(Passage provided begins)

EPA counters that it is not requiring states to use carbon trading and was fulfilling requests from the power industry — including investor-owned utility trade group the Edison Electric Institute — in making interstate trading more accessible in the final rule.
In North Dakota, Gov. Jack Dalrymple (R) regretfully acknowledged in October that carbon trading is "where we could eventually wind up" (ClimateWire, Oct. 5, 2015). Dalrymple has deep concerns about the Clean Power Plan’s cost to his state and feels EPA has forced North Dakota’s hand.
Otter Tail Power Co., a utility that serves more than 100,000 customers in the Dakotas and Minnesota, thinks EPA has exceeded its legal authority but told state officials that if lawsuits fail, it "supports an interstate trading-ready plan that would facilitate nationwide compliance mechanisms."
Power companies in other red states are urging a similar path. In North Carolina, political leaders are suing EPA and will test the agency’s authority by submitting a compliance plan that will not meet requirements. But Duke Energy, a six-state utility based in North Carolina and a supporter of the Clean Power Plan, is a big proponent of carbon trading, and has been heard at Washington, D.C., events lobbying for a specific kind of trading system.
"We support market-based approaches to reduce emissions, particularly in light of the power sector’s successful experience with previous EPA trading programs for NOx [nitrogen oxides] and SOx [sulfur oxides]," Duke spokesman Sean Patrick Walsh said.

(Passage provided ends)
(Record set begins)

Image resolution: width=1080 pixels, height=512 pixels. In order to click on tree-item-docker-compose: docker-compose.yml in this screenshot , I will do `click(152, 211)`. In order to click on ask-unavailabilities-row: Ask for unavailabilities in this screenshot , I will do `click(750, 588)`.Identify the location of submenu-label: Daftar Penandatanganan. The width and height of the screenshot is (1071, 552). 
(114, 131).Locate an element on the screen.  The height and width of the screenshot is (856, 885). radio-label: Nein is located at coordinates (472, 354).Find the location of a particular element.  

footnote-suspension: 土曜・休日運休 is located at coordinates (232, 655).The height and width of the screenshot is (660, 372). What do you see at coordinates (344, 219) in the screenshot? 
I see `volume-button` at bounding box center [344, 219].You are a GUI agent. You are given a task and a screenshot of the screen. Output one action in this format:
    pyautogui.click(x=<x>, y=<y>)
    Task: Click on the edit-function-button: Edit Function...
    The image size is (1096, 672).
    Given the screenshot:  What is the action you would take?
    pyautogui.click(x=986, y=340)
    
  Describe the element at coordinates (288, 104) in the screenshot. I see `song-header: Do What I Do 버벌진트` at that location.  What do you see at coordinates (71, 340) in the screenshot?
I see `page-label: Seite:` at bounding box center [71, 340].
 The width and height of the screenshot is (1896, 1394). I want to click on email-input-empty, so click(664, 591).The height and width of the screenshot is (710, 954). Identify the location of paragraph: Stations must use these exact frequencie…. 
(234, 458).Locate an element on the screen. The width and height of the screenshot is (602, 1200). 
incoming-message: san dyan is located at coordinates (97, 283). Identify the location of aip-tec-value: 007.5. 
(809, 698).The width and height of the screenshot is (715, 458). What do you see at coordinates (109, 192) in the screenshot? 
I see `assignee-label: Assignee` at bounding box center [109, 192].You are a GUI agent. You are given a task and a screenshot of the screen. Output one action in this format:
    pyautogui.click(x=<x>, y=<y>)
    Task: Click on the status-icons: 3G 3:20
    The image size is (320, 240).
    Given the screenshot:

(Record set ends)

*Task 1*:
Answer these from the carbon trading passage:
(a) Which investor-owned utility trade group made requests that EPA says it was fulfilling?
(b) How many customers does Otter Tail Power Co. serve, and where?
(c) Who is the Duke spokesman quoted?
*Task 2*:
Copy everything in the carbon trading passage from "EPA counters that" down to "the final rule.".
*Task 3*:
Shorten the paragraph of the carbon trading passage that begins "Power companies in other red states" and keep its main facts.

*Answer section 1*:
(a) The Edison Electric Institute.
(b) More than 100,000 customers in the Dakotas and Minnesota.
(c) Sean Patrick Walsh.

*Answer section 2*:
EPA counters that it is not requiring states to use carbon trading and was fulfilling requests from the power industry — including investor-owned utility trade group the Edison Electric Institute — in making interstate trading more accessible in the final rule.

*Answer section 3*:
Power companies in other red states also favor carbon trading. North Carolina's political leaders are suing EPA and plan to submit a compliance plan that will not meet requirements. Duke Energy, a six-state utility based there that supports the Clean Power Plan, strongly backs carbon trading and has lobbied in Washington, D.C., for a specific kind of trading system.